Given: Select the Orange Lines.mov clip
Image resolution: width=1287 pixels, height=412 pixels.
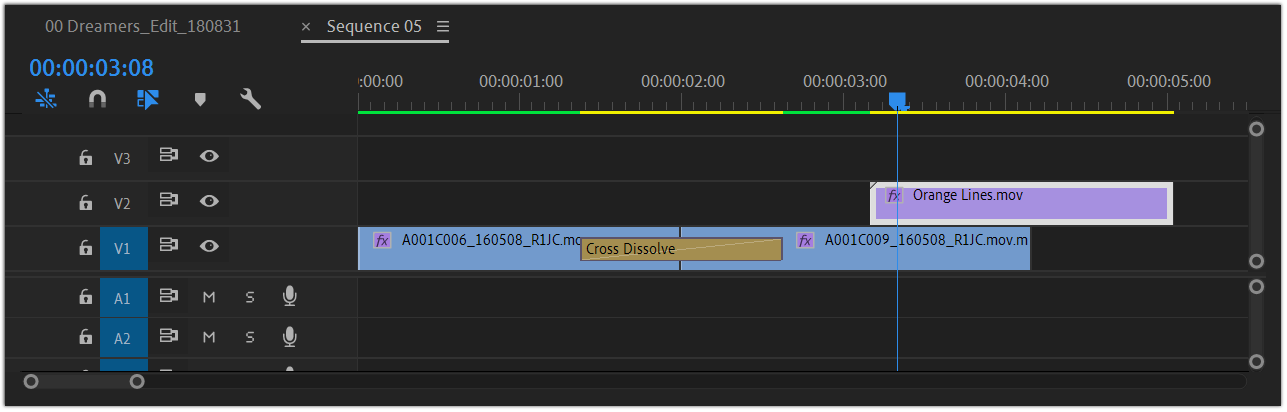Looking at the screenshot, I should click(1020, 203).
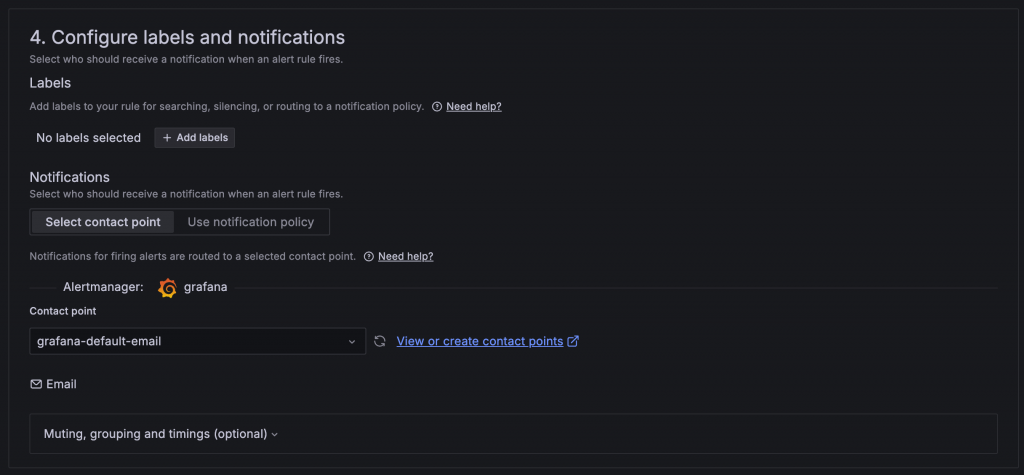Choose the Select contact point option
The image size is (1024, 475).
click(102, 222)
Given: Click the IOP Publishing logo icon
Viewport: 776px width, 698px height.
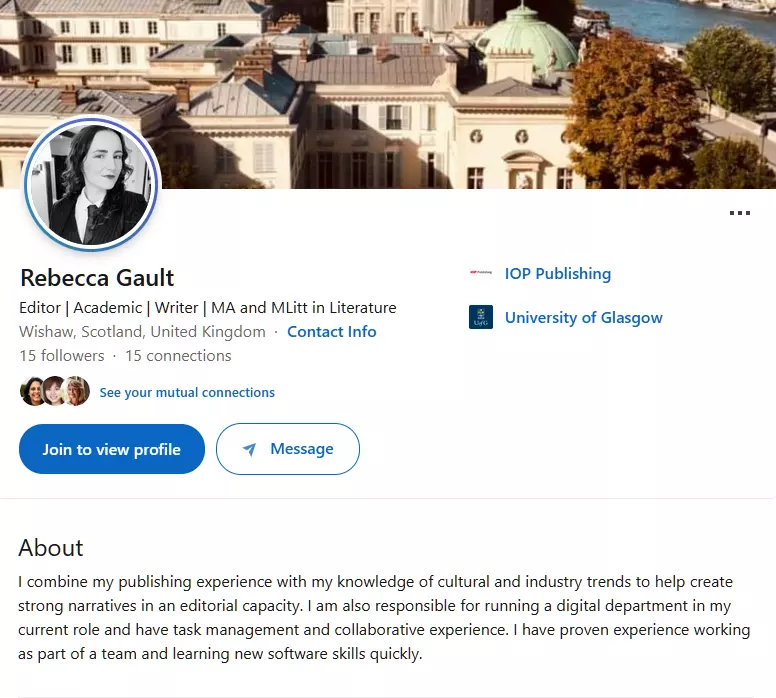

════════

**Work item**
In your copy of the records, include no pictures; repeat everything else exactly.

**Exercise solution**
Given: Select the Orange Lines.mov clip
Image resolution: width=1287 pixels, height=412 pixels.
Looking at the screenshot, I should click(1020, 203).
Choose the Select contact point option
The image size is (1024, 475).
click(102, 222)
Given: Click the IOP Publishing logo icon
Viewport: 776px width, 698px height.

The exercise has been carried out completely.